Once this is finished is when we come back to St Jimmy who is the devil on the shoulder of Johnny, and he sings Know Your Enemy, and it seems like he is driving Johnny to kill himself to a point where Johnny has the gun in his mouth. This prompts a rendition of 21 Guns. Which, lyrically brilliantly fits the story.

Cast of American Idiot, The Arts Theatre

By this stage, Tunny is wheeled out by Extraordinary Girl in his wheelchair, Will and Heather are at Will’s place. It’s a brilliant piece of staging, and three stories being told simultaneously. Will gives us a brief rendition of Nobody Likes You.

July 18thJohnny is learning his lesson, and has a letter written for Whatshername to read… This is the cue for us to hear the amazing vocal from Whatshername, backed up by the other females in the cast. After this, Johnny finds himself all alone and sitting at the front of the stage.

L-R Raquel Jones (Extraordinary Girl), Amelia Lily (Whatsername), Natasha Karp (Alysha) & Robyn Mellor (Libby) - Green Day's American Idiot The Musical - Arts Theatre - Photo By Darren Bell (787)

September 10th – Almost a year to the day of the 9/11 attacks… Johnny, Will and Tunny give us a really heartfelt version of Wake Me Up When September Ends.

At this point, if you hadn’t known the track listing from the album, or seen the show before, you could have guessed that the show was nearing completion. But there were still a couple of bits to go before the grand finale (more on that in a bit!)

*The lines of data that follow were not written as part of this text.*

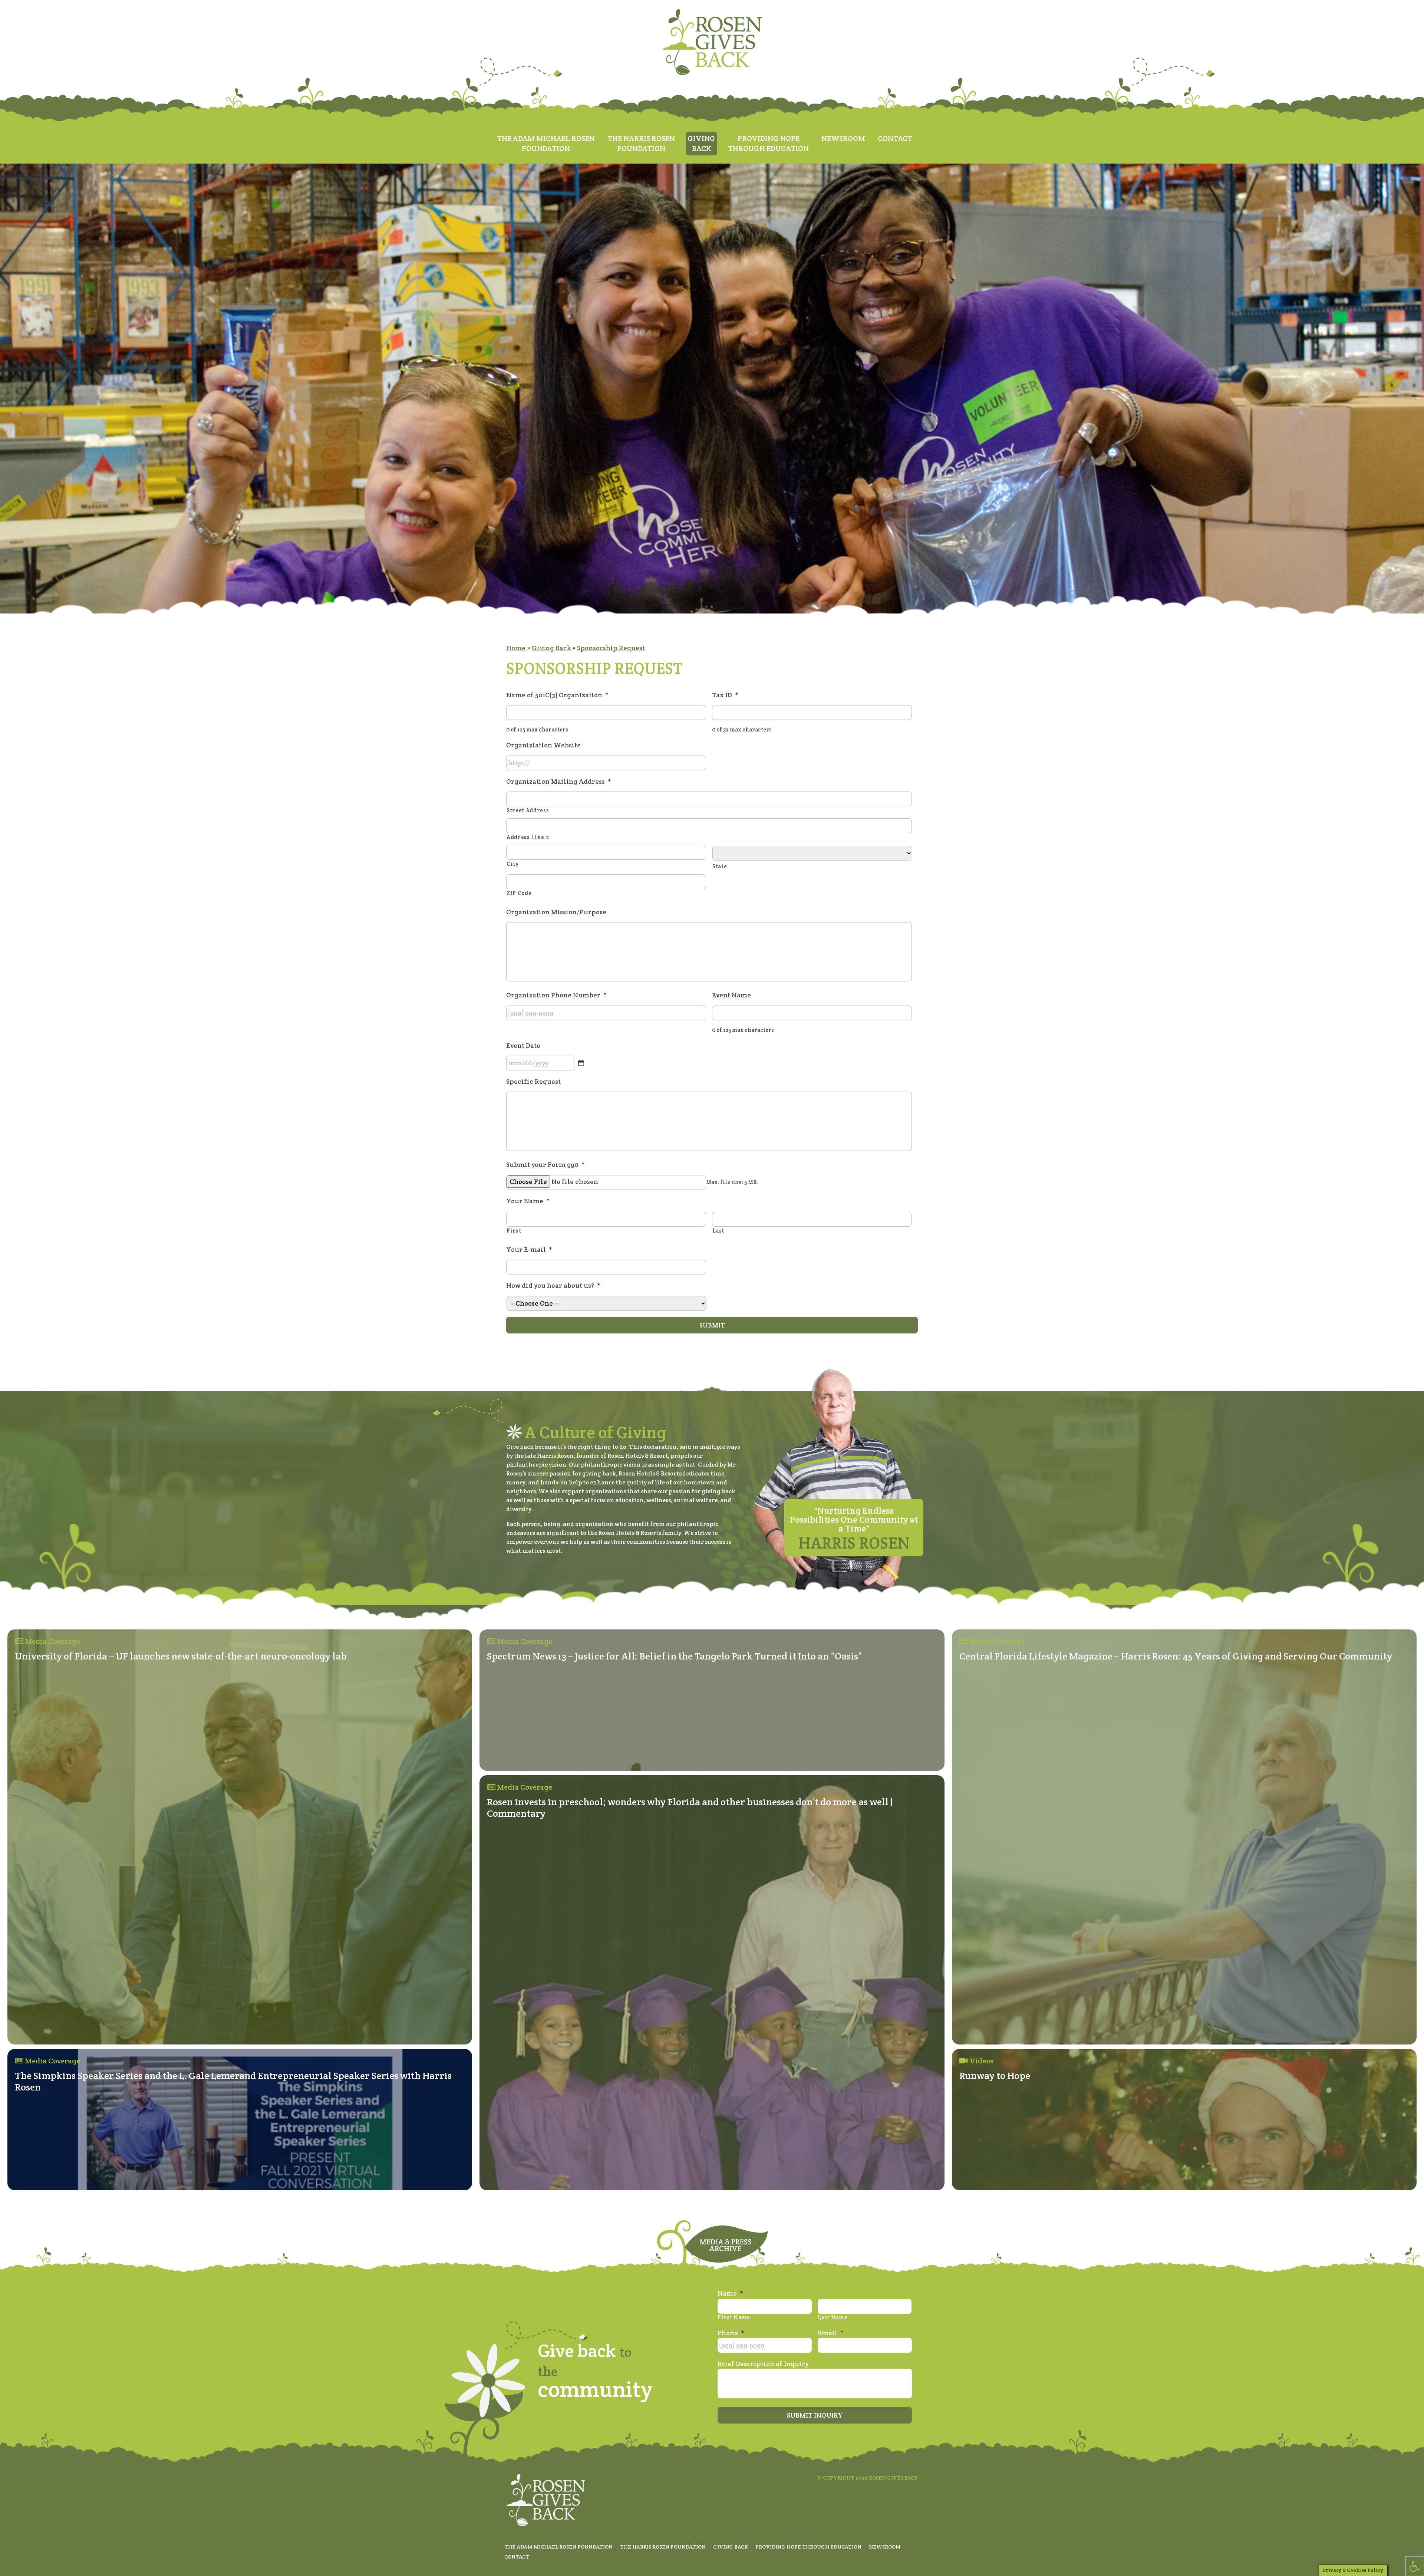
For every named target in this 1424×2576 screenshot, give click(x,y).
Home (515, 648)
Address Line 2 (528, 837)
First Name (734, 2317)
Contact (895, 138)
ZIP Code (519, 893)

We have St. Jimmy back on stage now for the opening of Homecoming (another 5 songs in 1 masterpiece), the first song (The Death of St. Jimmy) is where Jimmy eventually kills himself, and we see Johnny working and finally sorting his life out during the second song (East 12th Street), then the third is Will going back to Nobody Likes You, where he is just sitting in his flat hooked on coffee and drugs and just watching TV, it then leads into Rock N Roll Girlfriend, where Heather is attending a premiere with a famous Film star.

December 7thWill, Johnny and Tunny are FINALLY re-united after a year! And during this we’re treated to the rendition of We’re Coming Home Again and we get to see some of the characters all meet for the first time.

Then the last song of the show (Whatshername) is the part where Johnny realises that he lost the love of his life and he has to accept he can live with the struggle of Rage and Love! (Hence… I’m the son of Rage and Love) and the possibility of one day rekindling his romance with his love.

The story ends there…. BUT NOT THE SHOW!

To top off an amazing show, the ending is just fitting! Every single member of the cast filters out on the stage with acoustic guitars in hand to perform Green Day’s show closer Good Riddance and as they end with the final line of the song ‘I hope you had the time of your life’ – Yes We Did!

It was a great show, and in my honest opinion… I preferred this version to the original American Version, which we saw for the first time. Credit to Director, Racky Plews for a brilliant interpretation of this. A brilliantly told story by an awesome case with some incredible vocal performances!